OK, then I suggest you start by updating this code to the 2.2 era...
Have you read
http://www.python.org/doc/ext/defining-new-types.html
? If not, you definitely want to.
> > 3) If 2) is the third party assuming 2.2 or later?
>
> I think it was written before 2.2, but I've made some
> changes that I think make it 2.2 compliant (eg, I added
> the Py_TPFLAGS_BASETYPE flag, prepared the type with
> PyType_Ready, and changed it to use tp_getattro instead
> of tp_getattr.
In the 2.2 era, tp_getattro should almost invariably be
PyObject_GenericGetAttr.

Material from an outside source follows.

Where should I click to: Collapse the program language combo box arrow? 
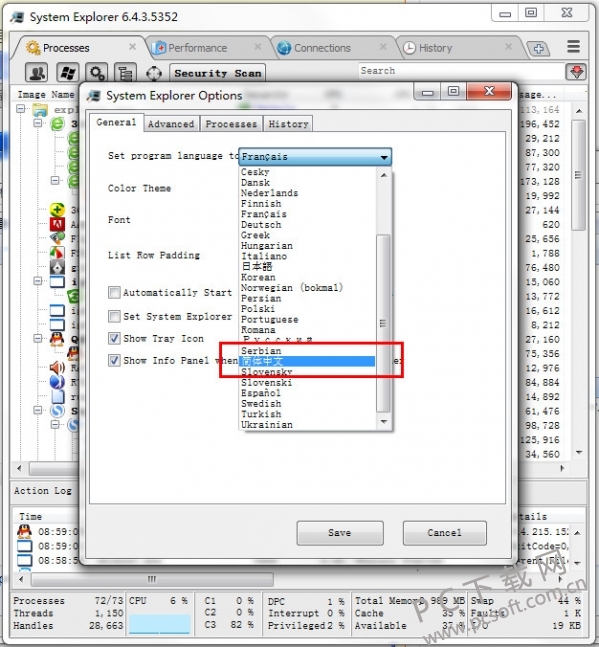click(384, 157)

Fill out the tp_methods, tp_members, etc
slots of the base type.
> > If 2) but not 3), you might be in for some hacking (as you later came
> > up with). You can't really subclass (cleanly) a type that's totally
> > unprepared for it.
>
> So I guess I have (!2 && !3), but I think I've managed
> to change that to (!2 && 3). So assuming I have two types,
> both written in C, what's the clean way to do the
> subclassing? In particular, it would be nice if the C API
> did the search of my bases for me.
That's what PyObject_GenericGetAttr does.
> > Py_FindMethod() is SO 2001 :-)
>
> Just got started with Python and put on the first thing
> I found. Didn't realize they were bell bottoms :)
Fair enough :)
> Is there a newer method?
See above.
Cheers,
mwh
--
ARTHUR: Ford, you're turning into a penguin, stop it.